El dorso sus yemas desprendía un emborronado tono amarillento, señal inequívoca de que era fumador habitual. Me pregunté por un instante cómo habría reaccionado si le hubiese ofrecido un canuto. ¿Lo hubiese mandado inesperadamente todo a tomar por saco aceptando mi proposición o la habría denegado entre vergüenza y apatía? Por un momento sentí el fuerte impulso de querer, de probar. Quise haberle pedido el todo en ese mismo segundo.

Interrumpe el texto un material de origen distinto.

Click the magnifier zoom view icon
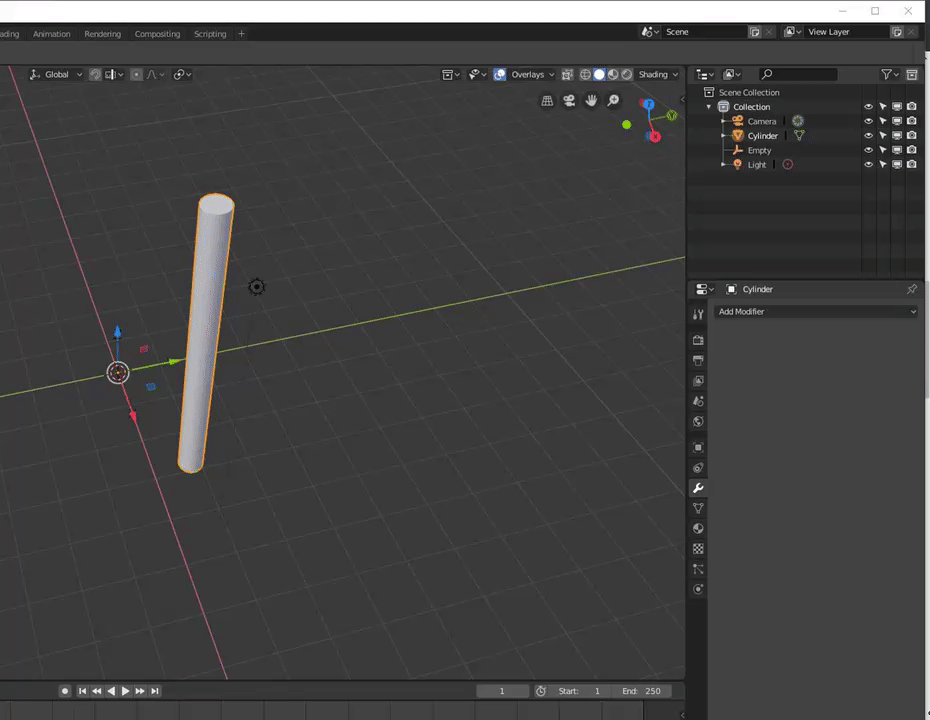[x=613, y=100]
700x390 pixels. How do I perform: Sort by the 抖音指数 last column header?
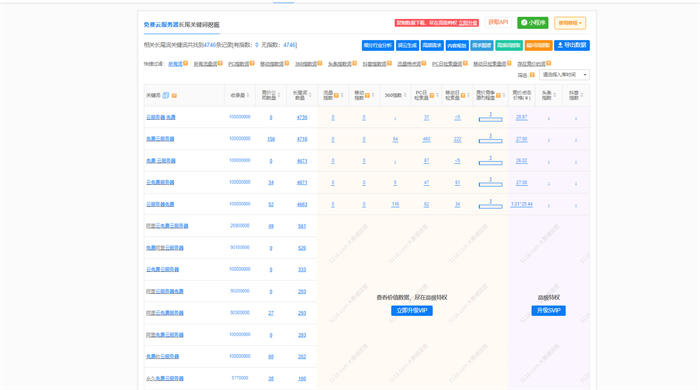[576, 95]
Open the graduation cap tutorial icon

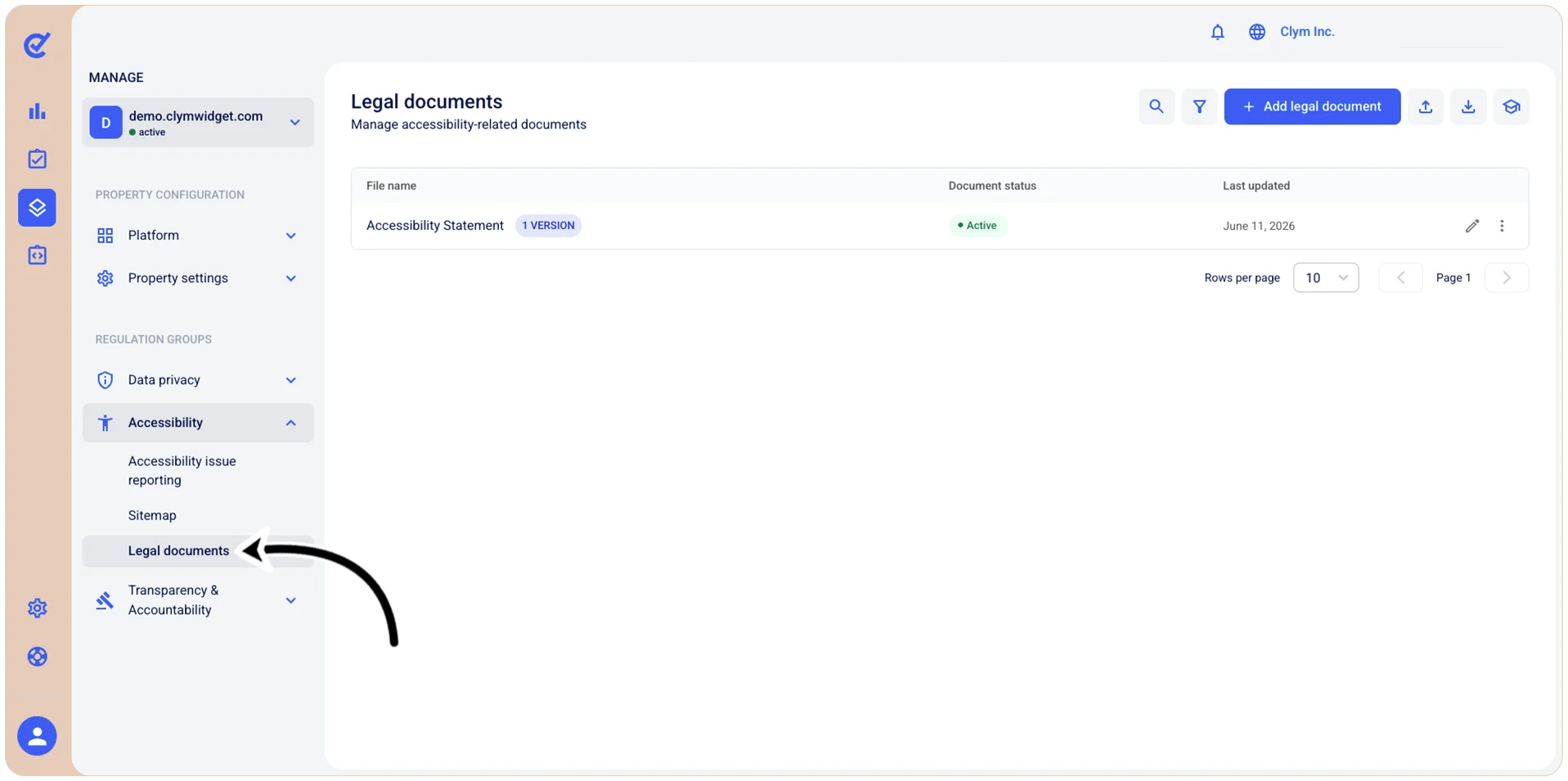click(1511, 106)
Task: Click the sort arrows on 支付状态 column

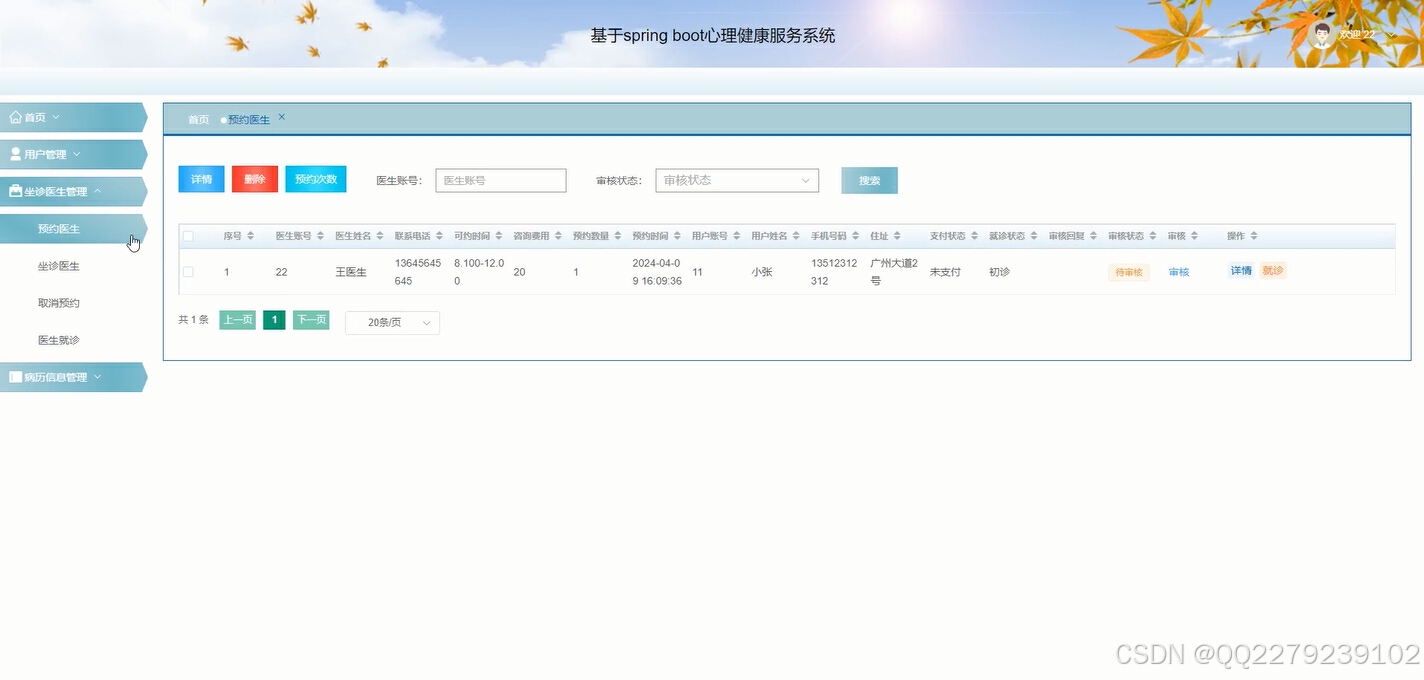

«Acompáñame hoy, empecemos por bajar al parking y estampar una pedrada contra el coche del gerente, de tu supervisor». ¿Qué habría pensado de mi? Yo os lo diré, probablemente el rechazo de la proposición hubiese tardado en pronunciarse. Esclavo de si mismo, no del sistema, eviten equivocarse. Sean sensatos. O quizás no y el ser humano está destinado a obedecer ordenes y no estímulos. De todos modos, nunca lo sabré. Para cuando quise darme cuenta ya estaba en la puerta de ese recurrente «súper» mercado. La gitana de la entrada pedía pero el sol seguía brillando. Dejé atrás a aquel hombre junto con todas mis pragmáticas dudas. Ni siquiera me paré a observar el nombre escrito en su plaquita.
Adiós, eterno desconocido; adiós, mi igual. Es posible que en un futuro nos volvamos a encontrar. Quizá, sin ir más lejos, el lunes durante mi próxima compra semanal. Siempre y cuando no te hayan ascendido.
Cuando en un futuro se evaporen espumosos mis deseos de prosperar, cuando el hastío y la desgana sean temas recurrentes que se puedan leer hora tras hora en mis entrañas a través de esas dos pequeñas escotillas, cuando le haya dado la espalda a la vida para convertirme en un servil cautivo de mis programadas creencias e innecesidades, cuando haya alcanzado al fin mi preconcebido fracaso personal y haya encontrado un trabajo que lo garantice, solo entonces, espero que alguien haga conmigo lo que yo no tuve el valor de hacer: ponedme un porro y una piedra en las manos.